** TASK INPUT follows **

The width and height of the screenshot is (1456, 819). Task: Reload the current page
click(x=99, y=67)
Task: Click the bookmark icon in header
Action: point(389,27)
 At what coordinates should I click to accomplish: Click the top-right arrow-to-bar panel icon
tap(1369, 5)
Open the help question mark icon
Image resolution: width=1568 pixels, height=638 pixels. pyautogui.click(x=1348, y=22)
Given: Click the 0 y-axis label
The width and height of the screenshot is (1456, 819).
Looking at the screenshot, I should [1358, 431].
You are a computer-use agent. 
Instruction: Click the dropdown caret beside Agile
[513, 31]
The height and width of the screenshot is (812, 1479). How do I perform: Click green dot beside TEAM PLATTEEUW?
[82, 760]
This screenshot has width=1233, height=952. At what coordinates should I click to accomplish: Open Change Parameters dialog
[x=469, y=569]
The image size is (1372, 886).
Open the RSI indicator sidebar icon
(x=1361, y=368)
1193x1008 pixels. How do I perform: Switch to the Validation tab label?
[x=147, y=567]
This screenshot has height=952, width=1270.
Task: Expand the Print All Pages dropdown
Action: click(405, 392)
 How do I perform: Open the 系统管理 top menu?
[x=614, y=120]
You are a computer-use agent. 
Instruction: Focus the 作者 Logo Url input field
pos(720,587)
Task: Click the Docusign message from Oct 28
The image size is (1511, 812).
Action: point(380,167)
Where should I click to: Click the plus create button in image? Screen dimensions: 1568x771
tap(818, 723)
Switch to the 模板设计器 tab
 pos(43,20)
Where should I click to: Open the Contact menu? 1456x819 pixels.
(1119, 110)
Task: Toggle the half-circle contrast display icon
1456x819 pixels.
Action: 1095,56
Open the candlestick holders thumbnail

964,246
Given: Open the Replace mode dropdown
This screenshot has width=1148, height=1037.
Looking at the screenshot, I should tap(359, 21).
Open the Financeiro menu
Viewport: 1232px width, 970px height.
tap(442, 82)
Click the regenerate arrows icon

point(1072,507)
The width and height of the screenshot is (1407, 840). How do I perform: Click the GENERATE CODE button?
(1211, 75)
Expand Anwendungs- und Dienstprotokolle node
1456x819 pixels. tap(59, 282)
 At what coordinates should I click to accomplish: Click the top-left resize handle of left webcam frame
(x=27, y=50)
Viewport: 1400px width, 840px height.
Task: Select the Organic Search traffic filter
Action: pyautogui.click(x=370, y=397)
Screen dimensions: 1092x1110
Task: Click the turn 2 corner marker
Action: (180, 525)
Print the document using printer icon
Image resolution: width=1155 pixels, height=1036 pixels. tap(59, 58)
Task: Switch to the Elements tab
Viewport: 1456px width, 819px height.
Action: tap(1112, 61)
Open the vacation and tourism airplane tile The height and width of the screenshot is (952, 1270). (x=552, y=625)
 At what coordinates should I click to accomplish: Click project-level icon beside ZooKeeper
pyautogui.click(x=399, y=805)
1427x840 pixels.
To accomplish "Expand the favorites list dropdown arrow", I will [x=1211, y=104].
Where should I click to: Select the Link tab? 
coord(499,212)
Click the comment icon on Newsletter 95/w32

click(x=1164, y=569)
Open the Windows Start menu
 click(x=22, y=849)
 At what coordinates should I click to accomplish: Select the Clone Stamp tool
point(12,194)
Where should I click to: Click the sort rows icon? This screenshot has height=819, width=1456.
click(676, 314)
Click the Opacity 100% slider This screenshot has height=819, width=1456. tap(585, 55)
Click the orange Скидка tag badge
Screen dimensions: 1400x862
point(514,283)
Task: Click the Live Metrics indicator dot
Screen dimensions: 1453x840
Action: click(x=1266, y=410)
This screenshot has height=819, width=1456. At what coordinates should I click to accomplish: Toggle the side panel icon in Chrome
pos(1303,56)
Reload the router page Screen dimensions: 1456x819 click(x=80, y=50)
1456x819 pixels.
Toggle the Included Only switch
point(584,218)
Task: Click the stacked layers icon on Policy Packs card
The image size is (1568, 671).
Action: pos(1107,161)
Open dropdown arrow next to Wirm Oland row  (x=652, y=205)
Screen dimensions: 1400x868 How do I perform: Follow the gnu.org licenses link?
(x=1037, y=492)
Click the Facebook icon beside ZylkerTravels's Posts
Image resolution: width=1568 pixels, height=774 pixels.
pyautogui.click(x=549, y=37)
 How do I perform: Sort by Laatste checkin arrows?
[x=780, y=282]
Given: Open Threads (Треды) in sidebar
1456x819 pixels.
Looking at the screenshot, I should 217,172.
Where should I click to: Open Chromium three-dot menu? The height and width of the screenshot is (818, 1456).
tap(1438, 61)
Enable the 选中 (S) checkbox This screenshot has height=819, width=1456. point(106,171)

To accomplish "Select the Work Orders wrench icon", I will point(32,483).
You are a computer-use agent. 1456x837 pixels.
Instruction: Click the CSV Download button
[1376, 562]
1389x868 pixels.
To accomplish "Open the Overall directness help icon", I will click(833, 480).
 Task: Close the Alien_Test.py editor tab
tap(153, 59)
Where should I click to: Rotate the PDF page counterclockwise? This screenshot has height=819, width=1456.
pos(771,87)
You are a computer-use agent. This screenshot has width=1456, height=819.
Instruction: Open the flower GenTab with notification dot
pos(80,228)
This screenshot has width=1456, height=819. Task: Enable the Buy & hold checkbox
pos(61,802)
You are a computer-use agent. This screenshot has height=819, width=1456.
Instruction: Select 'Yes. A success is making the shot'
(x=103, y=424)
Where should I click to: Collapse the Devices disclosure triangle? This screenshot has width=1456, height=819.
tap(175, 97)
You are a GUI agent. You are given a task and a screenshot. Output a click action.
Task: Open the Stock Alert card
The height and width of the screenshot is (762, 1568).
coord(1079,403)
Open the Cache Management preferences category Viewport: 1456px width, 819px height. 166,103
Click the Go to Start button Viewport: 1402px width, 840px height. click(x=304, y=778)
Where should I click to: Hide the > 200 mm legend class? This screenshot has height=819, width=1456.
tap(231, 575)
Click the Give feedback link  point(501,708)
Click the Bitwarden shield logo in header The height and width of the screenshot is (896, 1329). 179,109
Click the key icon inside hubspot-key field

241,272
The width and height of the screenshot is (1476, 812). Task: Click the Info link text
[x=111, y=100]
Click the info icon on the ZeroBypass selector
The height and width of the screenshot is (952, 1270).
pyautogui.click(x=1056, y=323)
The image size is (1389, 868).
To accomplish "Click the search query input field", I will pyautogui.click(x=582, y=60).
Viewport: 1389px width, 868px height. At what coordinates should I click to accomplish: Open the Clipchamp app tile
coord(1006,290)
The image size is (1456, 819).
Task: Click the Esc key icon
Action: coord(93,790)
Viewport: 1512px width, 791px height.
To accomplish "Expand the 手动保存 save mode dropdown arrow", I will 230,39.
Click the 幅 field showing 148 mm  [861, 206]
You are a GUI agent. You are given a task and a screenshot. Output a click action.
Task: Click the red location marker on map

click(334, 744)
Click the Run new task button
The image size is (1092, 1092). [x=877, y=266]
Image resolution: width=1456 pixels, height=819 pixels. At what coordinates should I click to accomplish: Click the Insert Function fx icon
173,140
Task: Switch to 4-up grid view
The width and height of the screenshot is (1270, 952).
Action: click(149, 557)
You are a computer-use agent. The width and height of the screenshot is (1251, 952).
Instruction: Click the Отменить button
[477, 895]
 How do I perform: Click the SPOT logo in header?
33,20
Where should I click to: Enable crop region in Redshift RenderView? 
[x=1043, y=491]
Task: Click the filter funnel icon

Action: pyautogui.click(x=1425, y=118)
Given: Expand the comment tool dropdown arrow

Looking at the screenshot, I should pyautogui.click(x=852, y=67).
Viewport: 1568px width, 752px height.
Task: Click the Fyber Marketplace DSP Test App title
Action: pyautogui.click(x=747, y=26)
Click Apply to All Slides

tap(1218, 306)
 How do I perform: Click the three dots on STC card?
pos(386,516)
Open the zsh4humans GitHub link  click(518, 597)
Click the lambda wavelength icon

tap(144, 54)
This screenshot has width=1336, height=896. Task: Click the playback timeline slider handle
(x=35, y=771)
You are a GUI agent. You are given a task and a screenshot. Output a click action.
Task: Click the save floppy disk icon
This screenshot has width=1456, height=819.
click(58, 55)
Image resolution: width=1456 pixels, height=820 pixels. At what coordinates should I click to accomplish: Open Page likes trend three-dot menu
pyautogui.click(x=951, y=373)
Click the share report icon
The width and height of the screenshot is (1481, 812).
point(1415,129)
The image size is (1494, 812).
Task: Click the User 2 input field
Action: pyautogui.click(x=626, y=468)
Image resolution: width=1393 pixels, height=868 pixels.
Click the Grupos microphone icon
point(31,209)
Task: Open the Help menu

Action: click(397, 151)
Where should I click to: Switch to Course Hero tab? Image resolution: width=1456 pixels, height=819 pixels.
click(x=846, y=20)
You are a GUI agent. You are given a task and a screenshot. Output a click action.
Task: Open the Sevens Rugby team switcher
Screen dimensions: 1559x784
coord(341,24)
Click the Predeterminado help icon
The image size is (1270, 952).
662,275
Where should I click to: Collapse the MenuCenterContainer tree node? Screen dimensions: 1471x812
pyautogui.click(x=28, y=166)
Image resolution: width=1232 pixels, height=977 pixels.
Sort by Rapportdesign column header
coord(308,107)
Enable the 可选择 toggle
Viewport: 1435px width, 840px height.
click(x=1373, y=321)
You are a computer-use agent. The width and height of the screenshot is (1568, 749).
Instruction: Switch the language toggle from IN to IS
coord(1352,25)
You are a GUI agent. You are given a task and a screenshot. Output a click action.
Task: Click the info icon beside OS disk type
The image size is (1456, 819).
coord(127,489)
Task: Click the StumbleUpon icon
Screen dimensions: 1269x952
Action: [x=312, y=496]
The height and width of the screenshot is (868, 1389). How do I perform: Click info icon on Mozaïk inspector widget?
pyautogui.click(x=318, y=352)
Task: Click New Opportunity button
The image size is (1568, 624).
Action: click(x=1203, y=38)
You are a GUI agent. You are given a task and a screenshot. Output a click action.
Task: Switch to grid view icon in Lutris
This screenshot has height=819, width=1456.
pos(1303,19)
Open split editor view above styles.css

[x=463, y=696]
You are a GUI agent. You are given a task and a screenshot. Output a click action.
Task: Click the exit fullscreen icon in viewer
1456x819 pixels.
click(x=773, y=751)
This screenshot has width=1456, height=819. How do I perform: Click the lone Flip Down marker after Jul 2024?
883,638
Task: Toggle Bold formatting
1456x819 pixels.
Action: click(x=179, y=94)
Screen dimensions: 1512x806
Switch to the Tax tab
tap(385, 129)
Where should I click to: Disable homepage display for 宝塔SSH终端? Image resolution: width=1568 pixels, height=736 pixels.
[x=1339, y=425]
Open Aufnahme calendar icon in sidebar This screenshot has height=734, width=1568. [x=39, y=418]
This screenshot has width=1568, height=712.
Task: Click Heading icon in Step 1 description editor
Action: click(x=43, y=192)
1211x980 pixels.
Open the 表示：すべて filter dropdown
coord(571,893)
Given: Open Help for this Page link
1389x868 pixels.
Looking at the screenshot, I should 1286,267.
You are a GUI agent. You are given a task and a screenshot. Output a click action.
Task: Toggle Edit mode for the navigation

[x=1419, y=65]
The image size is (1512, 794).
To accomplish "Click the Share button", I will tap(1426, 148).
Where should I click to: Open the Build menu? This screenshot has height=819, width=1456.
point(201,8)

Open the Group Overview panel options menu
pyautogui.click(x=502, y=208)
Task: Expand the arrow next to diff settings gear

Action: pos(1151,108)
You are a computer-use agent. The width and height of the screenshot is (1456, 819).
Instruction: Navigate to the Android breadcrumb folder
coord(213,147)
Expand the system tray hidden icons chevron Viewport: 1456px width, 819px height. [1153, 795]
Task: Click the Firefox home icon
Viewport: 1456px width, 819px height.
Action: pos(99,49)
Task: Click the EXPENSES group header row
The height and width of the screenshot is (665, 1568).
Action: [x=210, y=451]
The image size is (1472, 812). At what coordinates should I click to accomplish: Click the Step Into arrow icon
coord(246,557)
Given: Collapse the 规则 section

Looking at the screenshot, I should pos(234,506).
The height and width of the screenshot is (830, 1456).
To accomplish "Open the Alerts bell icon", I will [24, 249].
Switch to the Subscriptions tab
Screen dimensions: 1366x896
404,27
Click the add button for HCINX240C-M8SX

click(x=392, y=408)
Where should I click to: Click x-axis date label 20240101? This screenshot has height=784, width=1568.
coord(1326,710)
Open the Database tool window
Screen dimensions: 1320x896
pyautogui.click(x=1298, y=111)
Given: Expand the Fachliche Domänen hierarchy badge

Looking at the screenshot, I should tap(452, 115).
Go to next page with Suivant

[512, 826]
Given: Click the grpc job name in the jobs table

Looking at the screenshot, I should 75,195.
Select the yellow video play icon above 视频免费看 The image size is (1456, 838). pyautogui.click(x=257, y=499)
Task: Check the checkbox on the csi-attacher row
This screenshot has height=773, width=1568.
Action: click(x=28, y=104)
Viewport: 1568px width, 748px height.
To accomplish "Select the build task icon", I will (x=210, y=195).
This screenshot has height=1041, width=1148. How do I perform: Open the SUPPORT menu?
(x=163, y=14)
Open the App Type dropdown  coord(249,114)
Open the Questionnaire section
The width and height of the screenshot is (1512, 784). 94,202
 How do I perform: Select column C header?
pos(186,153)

** End of TASK INPUT **

WHAT THE TASK REQUIRES = If a line of the data above contains "save", copy it out.

EXERCISE SOLUTION =
To accomplish "Expand the 手动保存 save mode dropdown arrow", I will 230,39.
Task: Click the save floppy disk icon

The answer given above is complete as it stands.